New report shows that Zambia collected over K23 million in 2013 from mines

A new report commissioned by the Chamber of Mines of Zambia has revealed that the Zambian Government collected K23, 126 million in 2013 from the four major mining companies.The four mining firms surveyed were Konkola Copper Mines, Mopani, Kansanshi and Lumwana Mines.

The study titled Enhancing mining contribution to the Zambian economy and society was undertaken by the International Council on Mining and Metals between March 2013 and November 2013.

The report also shows Zambia is now one of the countries with the highest contributions to tax revenue from mining which now stands at 32 percent of total tax revenue which has increased dramatically from 16 percent in 2008.
It shows that the mining sector also accounts for 86 percent of Foreign Direct Investment and 80 percent of exports.
The report however shows that there is uncertainty about the data on the total level of production in the country and the sector’s contributions to national income (GDP).

“Several international data sources suggest that the official Bank of Zambia figures overstate production levels. With regard to GDP contribution of the sector, the 2013 official data, which is in the process of being revised, understates the GDP contribution of mining. The unofficial estimate from the Zambian toolkit application that the sector contributes at least 12 percent it is less than 3 percent in constant prices and around 8 percent in the current prices,” the report read.

The report was launched in Lusaka Thursday by Vice President Guy Scott and attended by Mines, Energy and Water Development Minister Christopher Yaluma, ICMM Deputy President Aidan Davy and Chamber of Mines President Emmanuel Mutati.

Employment Contribution

On employment contribution, the report found that the four mining companies employed 56,300 people in 2012.
“Almost all of these workers (98-99 percent) were Zambian.
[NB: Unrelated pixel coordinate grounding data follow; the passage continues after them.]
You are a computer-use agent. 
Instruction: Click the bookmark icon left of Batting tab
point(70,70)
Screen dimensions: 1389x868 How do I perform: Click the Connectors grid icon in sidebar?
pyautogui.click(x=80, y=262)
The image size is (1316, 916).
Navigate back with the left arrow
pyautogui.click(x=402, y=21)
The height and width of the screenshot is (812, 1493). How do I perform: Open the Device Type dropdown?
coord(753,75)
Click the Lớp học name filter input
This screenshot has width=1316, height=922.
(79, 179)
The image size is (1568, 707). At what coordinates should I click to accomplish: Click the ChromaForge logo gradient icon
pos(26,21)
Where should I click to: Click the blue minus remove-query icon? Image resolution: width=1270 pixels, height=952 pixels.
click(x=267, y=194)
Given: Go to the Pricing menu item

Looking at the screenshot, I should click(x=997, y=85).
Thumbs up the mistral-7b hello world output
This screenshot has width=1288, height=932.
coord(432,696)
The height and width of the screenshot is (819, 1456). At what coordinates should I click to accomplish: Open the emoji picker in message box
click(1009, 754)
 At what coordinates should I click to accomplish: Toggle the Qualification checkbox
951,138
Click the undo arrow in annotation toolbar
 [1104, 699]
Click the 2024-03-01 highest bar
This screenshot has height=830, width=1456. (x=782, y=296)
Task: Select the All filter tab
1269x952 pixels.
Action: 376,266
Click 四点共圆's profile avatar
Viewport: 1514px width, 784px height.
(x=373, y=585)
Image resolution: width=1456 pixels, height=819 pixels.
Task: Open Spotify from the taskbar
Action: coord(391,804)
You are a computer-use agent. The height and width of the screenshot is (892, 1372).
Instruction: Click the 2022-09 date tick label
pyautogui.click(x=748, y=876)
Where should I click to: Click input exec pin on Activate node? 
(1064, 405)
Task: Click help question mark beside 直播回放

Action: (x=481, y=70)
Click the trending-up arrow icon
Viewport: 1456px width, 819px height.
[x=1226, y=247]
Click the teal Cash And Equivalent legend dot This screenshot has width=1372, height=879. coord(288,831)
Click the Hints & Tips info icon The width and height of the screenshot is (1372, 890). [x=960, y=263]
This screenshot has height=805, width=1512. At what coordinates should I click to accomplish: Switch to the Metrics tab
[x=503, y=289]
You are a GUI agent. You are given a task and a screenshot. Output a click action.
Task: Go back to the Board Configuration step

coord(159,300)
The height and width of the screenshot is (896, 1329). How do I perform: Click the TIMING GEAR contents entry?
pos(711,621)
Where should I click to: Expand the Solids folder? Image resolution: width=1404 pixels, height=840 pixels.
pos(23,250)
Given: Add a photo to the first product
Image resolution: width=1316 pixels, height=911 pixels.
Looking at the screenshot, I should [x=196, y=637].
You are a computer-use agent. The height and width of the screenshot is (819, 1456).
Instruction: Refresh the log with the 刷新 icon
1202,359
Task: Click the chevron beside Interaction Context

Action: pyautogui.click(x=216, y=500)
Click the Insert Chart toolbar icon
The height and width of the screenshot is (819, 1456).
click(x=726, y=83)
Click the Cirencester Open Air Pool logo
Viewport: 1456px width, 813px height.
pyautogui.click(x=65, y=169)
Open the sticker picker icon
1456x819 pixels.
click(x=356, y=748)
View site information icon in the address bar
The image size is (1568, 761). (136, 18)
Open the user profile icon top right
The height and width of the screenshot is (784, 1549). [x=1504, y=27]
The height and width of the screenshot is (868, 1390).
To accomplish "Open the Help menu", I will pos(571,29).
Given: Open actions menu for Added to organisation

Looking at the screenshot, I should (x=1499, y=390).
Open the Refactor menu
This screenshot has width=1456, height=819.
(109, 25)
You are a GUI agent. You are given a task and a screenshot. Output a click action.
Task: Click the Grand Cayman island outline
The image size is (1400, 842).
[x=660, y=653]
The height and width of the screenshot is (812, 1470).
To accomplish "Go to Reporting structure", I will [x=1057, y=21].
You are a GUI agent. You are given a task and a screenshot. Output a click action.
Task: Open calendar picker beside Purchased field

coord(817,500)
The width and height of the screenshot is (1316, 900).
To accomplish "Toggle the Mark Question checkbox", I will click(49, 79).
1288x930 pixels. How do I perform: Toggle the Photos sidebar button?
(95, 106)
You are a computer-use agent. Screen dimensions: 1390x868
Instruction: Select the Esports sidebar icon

Expatriate employment was lower than in other mineral producing countries except from Chile. For every job created directly by the mines, between two and four additional jobs are created in Zambia through indirect and induced employment linkages which amounts to an additional 110,000 to 220,000 jobs”

The report said mines also contribute towards human capital development through investments in skills training and support to trade schools.
It says in 2012, the four mines spent over US$ 5 million on training.
The report also highlighted the procurement challenges that face the Zambian mining sector.
It shows that the four mining companies spend US$ 3 billion on goods and services each year, of which US$ 1.6 billion is on services and US$ 1.4 billion on goods.

“While almost all services are procured from Zambian businesses and provided by Zambian nationals, very few of the goods procured are manufactured in Zambia. Procurement data shows that the majority of goods are procured from Zambian businesses but most are supplied by local agents or subsidiaries of foreign companies that import goods from elsewhere.”

Social Investment

On social investment, the report demonstrates that the four mining firms spent just under US$70 million in social investment in 2012.
“This is between 10 and 16 percent of pretax profits for Copperbelt mining companies, while North Western Province companies’ social investment is in line with other country case studies as a percentage of pretax profits,” it says.
The report also states that the competitive position of the Zambian mining industry is fragile with recent policy changes having put pressure on high cost, low productivity parts of the industry.

It says stability in policy environment and consistent application of a regulatory regime will improve the attraction of Zambia for investment.
“A systematic assessment of the adhoc policy measures that have been introduced in Zambia since 2008 could be a first step both in stabilizing and policy environment and in assessing which measures are damaging the competitiveness of the industry without degenerating significant benefits for government.